## BRIEF
Pull out every line in the data below that contains the string "pixels" and copy each one in full.

## MATERIAL FOR THIS TASK
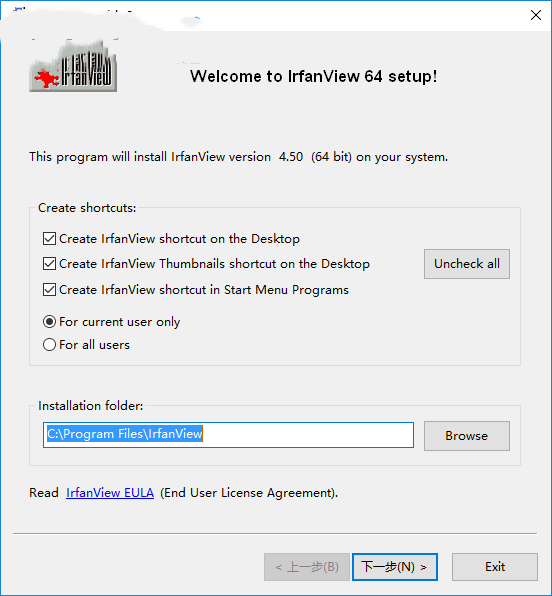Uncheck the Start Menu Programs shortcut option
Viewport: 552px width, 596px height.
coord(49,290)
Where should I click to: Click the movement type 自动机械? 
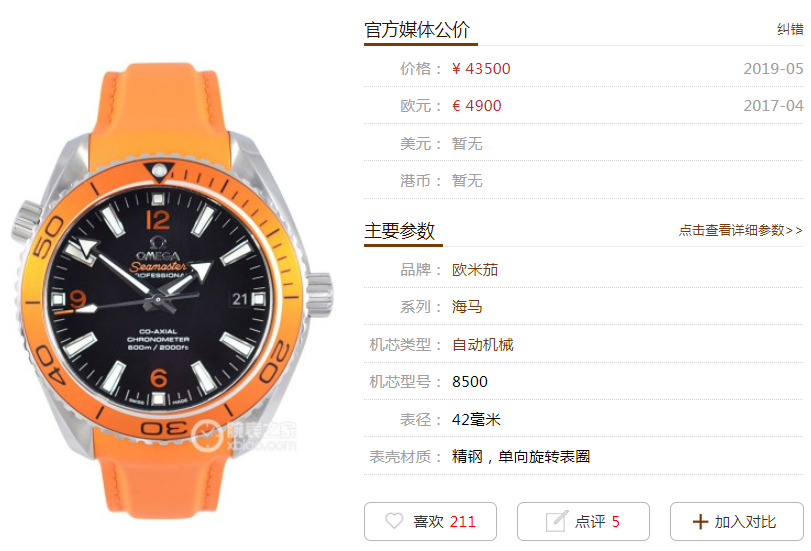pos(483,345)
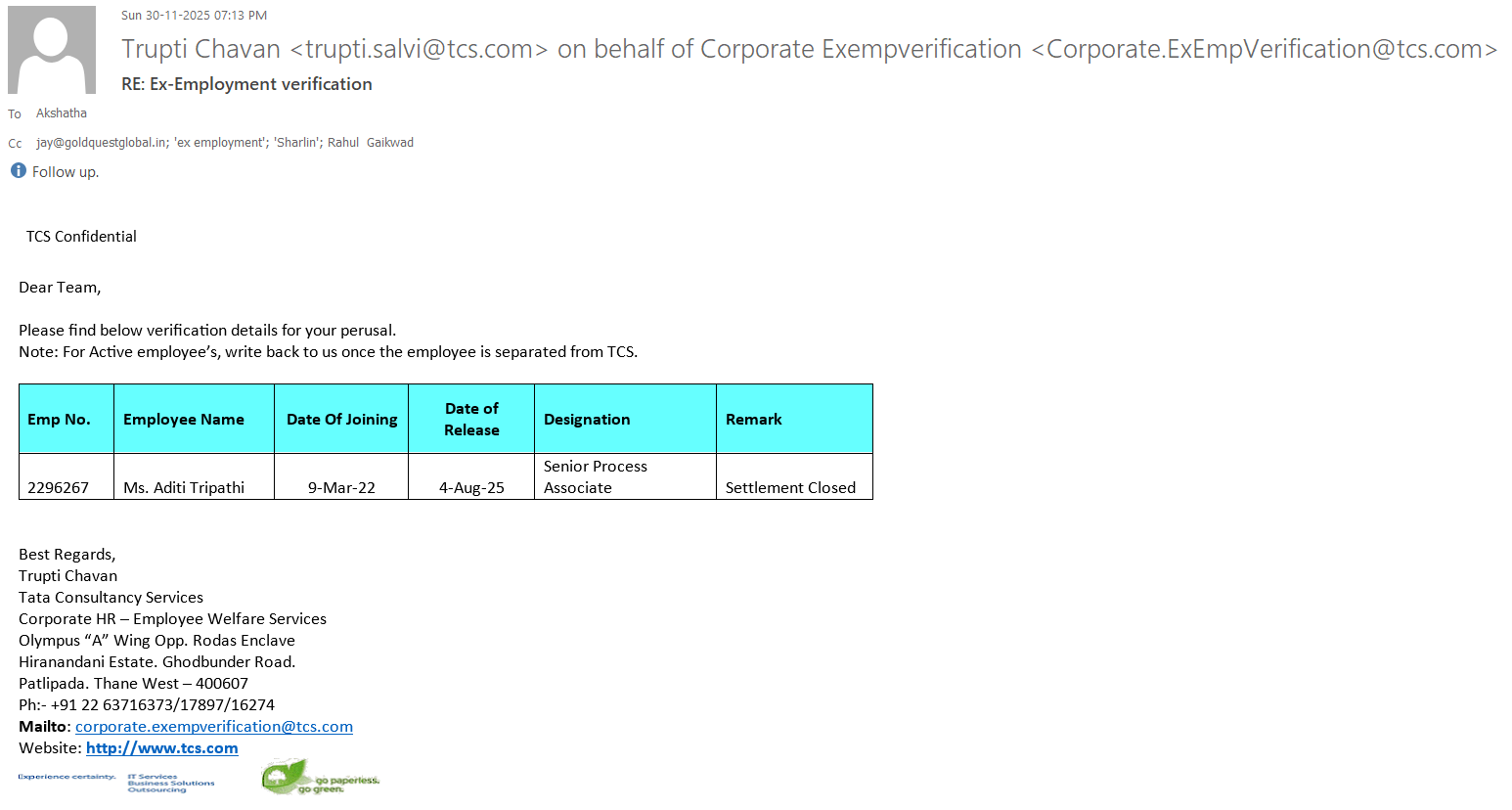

* * *

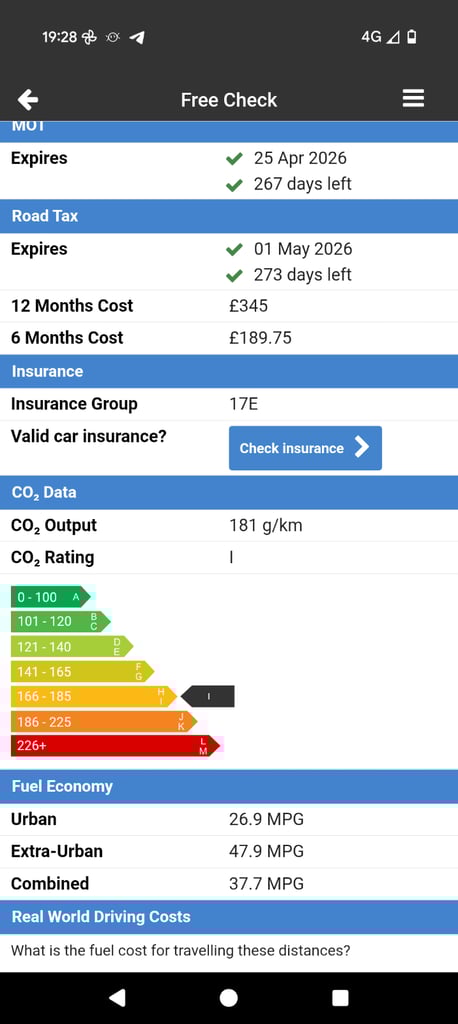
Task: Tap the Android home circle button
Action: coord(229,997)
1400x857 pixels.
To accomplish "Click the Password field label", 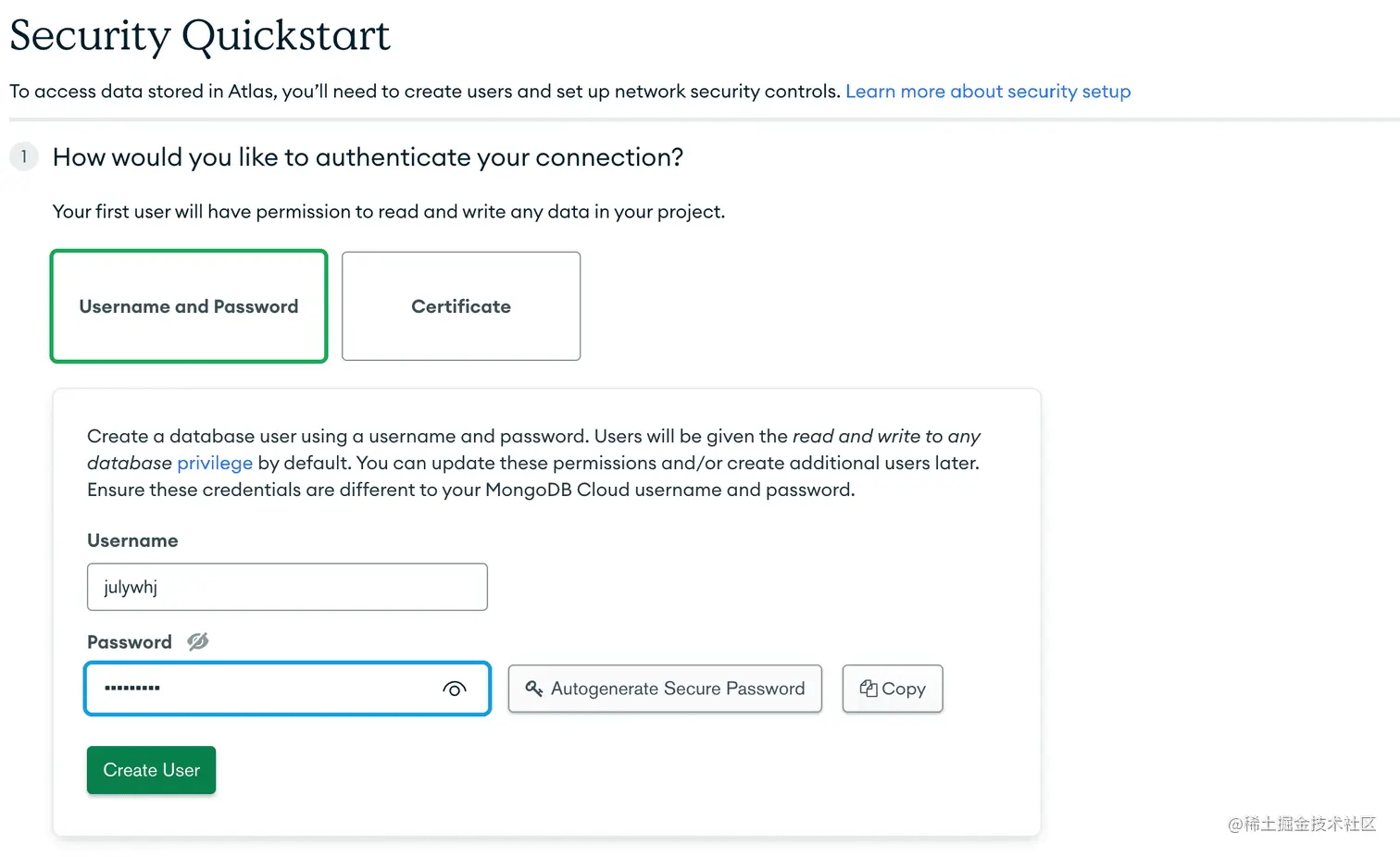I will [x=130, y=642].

==

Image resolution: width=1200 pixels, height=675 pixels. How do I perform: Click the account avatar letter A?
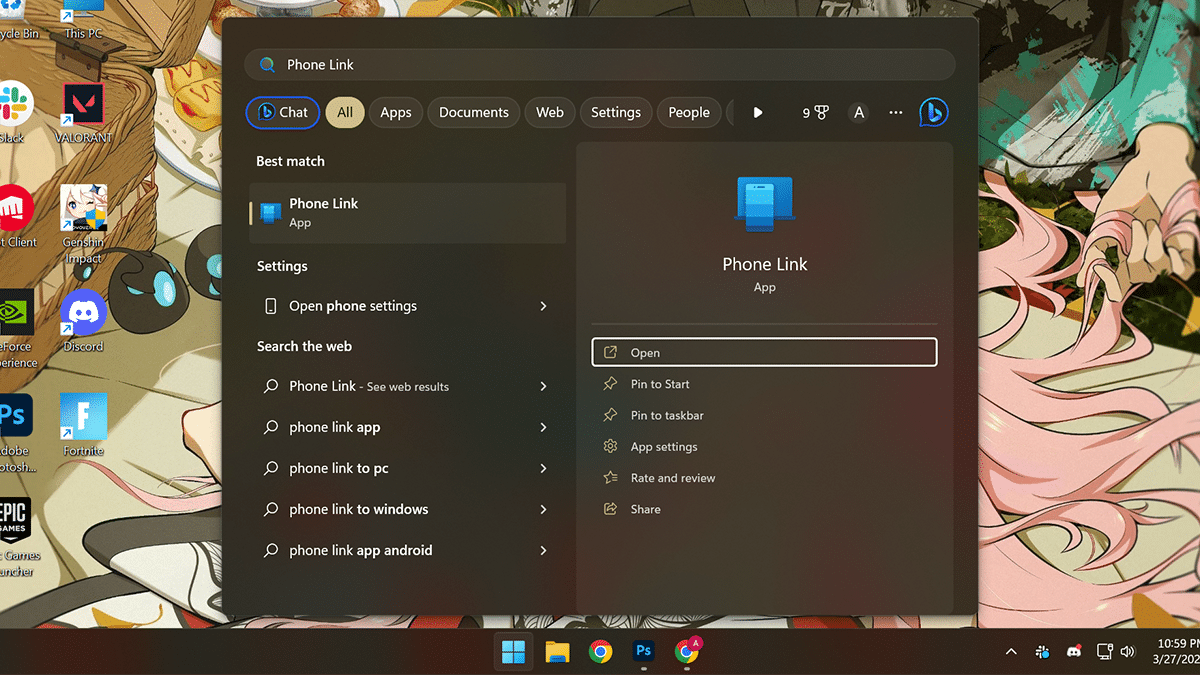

## REPLY
1400x857 pixels.
Image resolution: width=1200 pixels, height=675 pixels. How do I perform: Click the account avatar letter A?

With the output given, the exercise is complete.